La récolte des olives sur les pentes escarpées qui entourent le lac de Côme est un véritable défi chez Olio Gaiatto. Le paysage est l'une des récompenses de ce dur labeur, l'autre étant l'huile d'olive.

Le lac de Côme est le plus beau lac du monde selon le Huffington Post, qui, dans son classement de 2014, l'a décrit comme « doté d'un microclimat exceptionnel ».

Malgré sa latitude septentrionale, le lac — également connu sous le nom de Lario — exerce un effet modérateur sur le climat de ses rives et de ses berges, ce qui favorise le développement d’une flore luxuriante, riche en espèces méditerranéennes et même subtropicales.

Nous considérons ces enjeux comme des défis stimulants – Massimiliano Gaiatto

Massimiliano Gaiatto, son épouse Luciana et son bras droit Erman Maggioni produisent l’huile d’olive extra vierge Gaiatto AOP Lacs Lombards Lario dans des conditions particulières.

En 2005, Massimiliano a acquis quelques parcelles de terrain accidentées, abandonnées depuis les années 1960. Issu d’un tout autre milieu professionnel (il dirige une entreprise qui fabrique des casques de vélo), son idée initiale, sans prétention, était de créer une petite oliveraie destinée à la consommation familiale.

Il s’est mis à explorer l’art de l’oléiculture avec passion, étudiant tout, de la taille à la gestion d’un moulin, et est devenu dégustateur professionnel pour comprendre comment améliorer son produit.

Actuellement, il cultive environ 7 acres d’oliveraies disséminées dans la province de Lecco, entre les deux villages de Varenna, au bord du lac, et la colline de Perledo. Six cent cinquante jeunes plants de Frantoio et de Leccino sont accompagnés d’un petit pourcentage de Bianchera, une variété que Gaiatto a transplantée depuis la région du Frioul pour apporter une touche intéressante d’amertume et de piquant à son assemblage.
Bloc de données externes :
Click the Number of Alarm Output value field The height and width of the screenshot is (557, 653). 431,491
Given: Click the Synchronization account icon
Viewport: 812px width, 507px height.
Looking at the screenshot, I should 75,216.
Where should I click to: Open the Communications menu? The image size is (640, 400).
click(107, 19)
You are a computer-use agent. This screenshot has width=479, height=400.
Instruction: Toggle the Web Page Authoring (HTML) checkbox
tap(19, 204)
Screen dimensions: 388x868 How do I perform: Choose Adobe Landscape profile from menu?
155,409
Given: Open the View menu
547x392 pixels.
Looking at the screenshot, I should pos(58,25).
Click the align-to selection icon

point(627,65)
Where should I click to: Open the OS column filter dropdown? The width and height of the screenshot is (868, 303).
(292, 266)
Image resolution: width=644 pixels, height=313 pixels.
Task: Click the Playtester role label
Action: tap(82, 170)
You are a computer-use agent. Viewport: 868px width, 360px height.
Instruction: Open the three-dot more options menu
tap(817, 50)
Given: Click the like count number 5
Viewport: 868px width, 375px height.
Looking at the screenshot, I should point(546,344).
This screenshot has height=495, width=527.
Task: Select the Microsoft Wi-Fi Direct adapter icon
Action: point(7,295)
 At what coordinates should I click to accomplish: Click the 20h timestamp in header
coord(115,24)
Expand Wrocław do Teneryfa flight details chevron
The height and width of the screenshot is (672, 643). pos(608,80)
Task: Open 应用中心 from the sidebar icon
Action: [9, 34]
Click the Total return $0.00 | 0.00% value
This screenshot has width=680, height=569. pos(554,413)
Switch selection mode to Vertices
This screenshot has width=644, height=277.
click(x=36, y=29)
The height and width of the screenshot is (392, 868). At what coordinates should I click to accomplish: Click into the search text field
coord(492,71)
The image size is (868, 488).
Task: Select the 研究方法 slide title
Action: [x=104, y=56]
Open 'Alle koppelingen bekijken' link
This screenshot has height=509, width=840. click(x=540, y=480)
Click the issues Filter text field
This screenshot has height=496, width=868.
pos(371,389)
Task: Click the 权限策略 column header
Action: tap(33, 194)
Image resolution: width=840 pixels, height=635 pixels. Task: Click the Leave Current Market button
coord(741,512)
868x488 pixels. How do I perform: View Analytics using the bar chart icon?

Les terrasses escarpées de l'oliveraie de Gaiatto près du lac de Côme, en Italie.

Les terrasses escarpées de l'oliveraie de Gaiatto près du lac de Côme, en Italie.

La présence de l’oliveraie est devenue essentielle pour la protection des pentes et la sécurité des sols sujets aux glissements de terrain, car les rives escarpées du lac, autrefois cultivées puis abandonnées, étaient très vulnérables à l’érosion et aux défaillances structurelles.

Il m’a raconté que lorsqu’il plantait les premiers oliviers avec ses collaborateurs, ils ont été frappés par un glissement de terrain qui les a laissés miraculeusement indemnes. Cette échappée belle lui a donné une motivation supplémentaire pour continuer et il a trouvé un meilleur emplacement, celui qui abrite aujourd’hui l’oliveraie.

« Les oliviers que nous avons plantés, ainsi qu’une centaine de plants que nous avons trouvés sur les propriétés, ont contribué à retenir et à préserver ces terres difficiles », a-t-il déclaré. « L’entretien constant des terrasses et la remise en état des murs de soutènement sont nécessaires car, surtout ces dernières années, ils ont subi l’effet érosif de fortes précipitations suivies de périodes de sécheresse ».

Nous comprenons que la préservation du territoire revêt également une valeur esthétique dans le magnifique paysage du lac.

Les premières terrasses sont situées sur les rives du lac, à 220 mètres d’altitude. Les terrasses les plus larges peuvent accueillir au maximum deux rangées de plants. Les petites parcelles qui composent l’oliveraie ont souvent des accès ardus et certaines zones sont difficiles à atteindre.

En empruntant une pente à 45 degrés, nous atteignons les plantations les plus élevées, à 500 mètres d’altitude, une altitude considérable pour la culture de l’olivier. L’accès avec de grosses machines (par exemple pour le fauchage et le ramassage des résidus de taille) est impossible. Seules des moissonneuses manuelles peuvent être utilisées, car elles peuvent être manœuvrées par un seul opérateur.

De plus, l’ensoleillement est limité et diminue considérablement en hiver, puisque le soleil commence à se coucher dès 16 heures.

« Nous percevons ces difficultés comme des défis stimulants », a affirmé notre producteur. « Nous ne pouvons pas rivaliser en termes de quantité, notre objectif est donc d’atteindre le plus haut niveau de qualité. Nous sommes plus petits qu’un créneau de marché et le prix élevé de notre produit se justifie par les efforts considérables déployés pour produire une excellente huile d’olive extra vierge », a-t-il déclaré, ses propos confirmés par les récompenses remportées lors du Crown Maestrod’olio 2015 à ExtraLucca.

Ce mois-ci, la récolte héroïque recommence.